Indeed :) the PPA must not seize to exist! Or something.

> BTW you also download the kernel images probably for booting into them
> to test the compat builds. Booting using those images on other
> distributions can be messy and unsuccessful as initramfs and booting
> mechanisms differ widely. I'll test those too.

Yeap... indeed. Mandrake for example loves to compress their modules.
compat-wireless handles the initramfs I think well, so *if* you do
want to address that, you could look at how we address initramfs
there, but I frankly don't think having this option available for all
distributions is a requirement. It'd be nice, but I think it'd be
nicer if ckmake itself could run for all options without root
privileges. So for example right now ckmake does require privileges to
install the debs, it'd be nicer if instead we just unload the kernels
to a $USER/ dir somewhere that ckmake has rights to under the user
calling it. In this case I'd be willing to remove the option to even
boot into these kernels.

Luis

2012-05-21 13:15:06

by Ozan Çağlayan

[permalink] [raw]
Subject: Re: [Lf_driver_backport] scripts in compat tree

> Well kernel.org does not have already built kernels. Ubuntu's PPA
> kernels *are* vanilla kernels, in fact that is why they were put up,
> they are guaranteed to be built on vanilla kernels. We couldn't get a
> more generic approach then. The only thing though is -- the PPA
> kernels obviously have the kernels integrated on .debs. There are a
> few options here:
>
>  1) If Ubuntu can dpkg -x the kernels for us onto tarballs that'd be swell
>  2) We could write our own script to do this with C code that does
> the dpkg -x for us
>
> There are ways to do 2) suggested in the thread above.

ah you are right, we need to have built kernels in order to build the
modules. Well then the 2nd solution seems reasonable if we can mimic
dpkg -x. I googled a bit and people says that debs are generic .ar
archives so it would be easy to take the tarball inside of them.

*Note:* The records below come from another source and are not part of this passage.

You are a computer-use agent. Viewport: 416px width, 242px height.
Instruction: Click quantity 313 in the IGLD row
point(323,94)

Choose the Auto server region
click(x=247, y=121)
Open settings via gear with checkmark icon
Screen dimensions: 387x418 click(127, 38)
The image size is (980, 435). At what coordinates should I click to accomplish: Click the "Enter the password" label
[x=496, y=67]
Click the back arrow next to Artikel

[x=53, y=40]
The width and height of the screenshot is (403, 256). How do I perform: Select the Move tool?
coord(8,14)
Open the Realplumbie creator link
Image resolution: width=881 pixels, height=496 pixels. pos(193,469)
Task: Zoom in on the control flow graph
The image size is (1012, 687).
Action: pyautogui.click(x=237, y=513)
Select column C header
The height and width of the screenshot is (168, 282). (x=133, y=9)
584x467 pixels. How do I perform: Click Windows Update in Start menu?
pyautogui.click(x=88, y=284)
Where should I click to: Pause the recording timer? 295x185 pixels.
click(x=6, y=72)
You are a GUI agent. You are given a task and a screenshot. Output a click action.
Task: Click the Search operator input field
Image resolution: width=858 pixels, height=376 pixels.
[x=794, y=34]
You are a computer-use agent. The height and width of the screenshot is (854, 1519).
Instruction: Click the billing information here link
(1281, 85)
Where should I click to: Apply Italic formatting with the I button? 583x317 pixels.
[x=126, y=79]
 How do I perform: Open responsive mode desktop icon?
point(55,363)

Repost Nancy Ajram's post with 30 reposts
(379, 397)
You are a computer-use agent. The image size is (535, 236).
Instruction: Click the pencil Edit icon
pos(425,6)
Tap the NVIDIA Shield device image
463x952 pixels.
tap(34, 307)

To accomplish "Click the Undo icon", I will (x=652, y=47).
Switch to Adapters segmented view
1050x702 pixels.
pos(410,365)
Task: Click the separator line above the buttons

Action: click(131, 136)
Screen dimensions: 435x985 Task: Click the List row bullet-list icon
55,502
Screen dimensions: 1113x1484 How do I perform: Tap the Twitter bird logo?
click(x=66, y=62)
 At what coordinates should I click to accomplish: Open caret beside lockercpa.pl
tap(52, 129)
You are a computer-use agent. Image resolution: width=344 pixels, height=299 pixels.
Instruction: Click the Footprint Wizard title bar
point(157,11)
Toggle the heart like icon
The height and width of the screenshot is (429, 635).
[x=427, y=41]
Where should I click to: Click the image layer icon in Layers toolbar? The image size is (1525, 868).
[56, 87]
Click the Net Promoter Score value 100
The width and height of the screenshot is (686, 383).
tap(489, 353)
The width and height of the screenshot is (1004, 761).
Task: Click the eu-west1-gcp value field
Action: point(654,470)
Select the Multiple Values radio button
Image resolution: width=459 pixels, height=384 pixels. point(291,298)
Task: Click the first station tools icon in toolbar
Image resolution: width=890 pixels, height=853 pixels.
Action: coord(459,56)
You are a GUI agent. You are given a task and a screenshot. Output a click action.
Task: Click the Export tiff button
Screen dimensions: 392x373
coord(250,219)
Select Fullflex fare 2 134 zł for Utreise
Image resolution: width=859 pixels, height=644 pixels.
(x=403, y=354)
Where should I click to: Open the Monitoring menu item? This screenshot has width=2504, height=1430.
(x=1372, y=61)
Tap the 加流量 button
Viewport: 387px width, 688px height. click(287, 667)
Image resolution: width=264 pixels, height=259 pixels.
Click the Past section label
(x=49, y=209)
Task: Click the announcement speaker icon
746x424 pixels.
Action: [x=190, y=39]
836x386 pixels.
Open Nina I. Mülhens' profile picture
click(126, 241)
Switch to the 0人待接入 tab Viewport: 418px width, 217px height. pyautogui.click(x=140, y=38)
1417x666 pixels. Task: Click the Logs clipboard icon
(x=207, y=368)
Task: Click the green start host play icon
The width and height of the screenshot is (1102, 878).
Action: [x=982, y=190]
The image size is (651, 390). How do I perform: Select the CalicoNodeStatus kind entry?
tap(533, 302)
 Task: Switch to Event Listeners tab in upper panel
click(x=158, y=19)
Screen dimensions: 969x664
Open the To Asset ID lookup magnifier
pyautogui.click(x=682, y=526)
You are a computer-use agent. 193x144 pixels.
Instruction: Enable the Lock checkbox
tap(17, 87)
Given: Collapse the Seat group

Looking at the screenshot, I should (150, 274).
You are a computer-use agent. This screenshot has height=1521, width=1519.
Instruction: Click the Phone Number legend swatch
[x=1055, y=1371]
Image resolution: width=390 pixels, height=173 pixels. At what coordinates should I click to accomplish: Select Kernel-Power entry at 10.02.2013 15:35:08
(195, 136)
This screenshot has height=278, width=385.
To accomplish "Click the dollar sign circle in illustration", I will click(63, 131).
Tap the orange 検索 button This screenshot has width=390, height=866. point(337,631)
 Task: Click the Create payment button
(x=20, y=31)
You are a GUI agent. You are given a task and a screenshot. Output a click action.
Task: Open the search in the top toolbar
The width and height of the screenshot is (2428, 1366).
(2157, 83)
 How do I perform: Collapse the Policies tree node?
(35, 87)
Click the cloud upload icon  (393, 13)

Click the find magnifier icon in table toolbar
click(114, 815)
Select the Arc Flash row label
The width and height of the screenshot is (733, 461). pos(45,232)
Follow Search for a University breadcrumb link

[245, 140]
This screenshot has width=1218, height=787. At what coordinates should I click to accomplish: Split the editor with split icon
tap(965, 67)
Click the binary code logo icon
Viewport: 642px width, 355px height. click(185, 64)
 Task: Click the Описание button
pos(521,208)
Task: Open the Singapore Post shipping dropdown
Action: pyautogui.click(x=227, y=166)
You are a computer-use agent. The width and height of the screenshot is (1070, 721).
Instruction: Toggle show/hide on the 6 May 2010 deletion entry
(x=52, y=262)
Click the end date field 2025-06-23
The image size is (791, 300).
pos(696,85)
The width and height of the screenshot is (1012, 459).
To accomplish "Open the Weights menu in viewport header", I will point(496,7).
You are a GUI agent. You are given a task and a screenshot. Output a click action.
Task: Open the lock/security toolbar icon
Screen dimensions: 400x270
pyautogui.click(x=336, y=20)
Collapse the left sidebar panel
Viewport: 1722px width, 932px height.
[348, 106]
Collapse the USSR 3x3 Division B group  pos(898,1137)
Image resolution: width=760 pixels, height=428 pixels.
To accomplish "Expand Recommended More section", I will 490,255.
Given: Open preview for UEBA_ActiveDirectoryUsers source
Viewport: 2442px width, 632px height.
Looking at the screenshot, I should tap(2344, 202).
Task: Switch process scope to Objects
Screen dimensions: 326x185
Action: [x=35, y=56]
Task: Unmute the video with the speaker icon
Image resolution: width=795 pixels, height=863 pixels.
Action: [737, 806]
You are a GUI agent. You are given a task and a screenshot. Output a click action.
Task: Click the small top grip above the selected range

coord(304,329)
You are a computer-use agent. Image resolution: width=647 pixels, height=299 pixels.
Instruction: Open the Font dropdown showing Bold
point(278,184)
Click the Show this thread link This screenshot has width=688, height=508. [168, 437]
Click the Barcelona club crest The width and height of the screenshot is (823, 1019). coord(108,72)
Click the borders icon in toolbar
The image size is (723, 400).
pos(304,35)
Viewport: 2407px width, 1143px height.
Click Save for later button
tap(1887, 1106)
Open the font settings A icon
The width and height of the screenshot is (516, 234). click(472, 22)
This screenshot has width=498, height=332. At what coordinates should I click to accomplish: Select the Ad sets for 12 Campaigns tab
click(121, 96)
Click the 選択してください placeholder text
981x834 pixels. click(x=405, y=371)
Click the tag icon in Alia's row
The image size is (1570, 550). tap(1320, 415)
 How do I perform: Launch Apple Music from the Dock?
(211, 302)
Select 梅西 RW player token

If I succeed this can be used on any distro since that they are
vanilla without any patches. But if the PPA disappears one day, we'll
have to find another solution :)

BTW you also download the kernel images probably for booting into them
to test the compat builds. Booting using those images on other
distributions can be messy and unsuccessful as initramfs and booting
mechanisms differ widely. I'll test those too.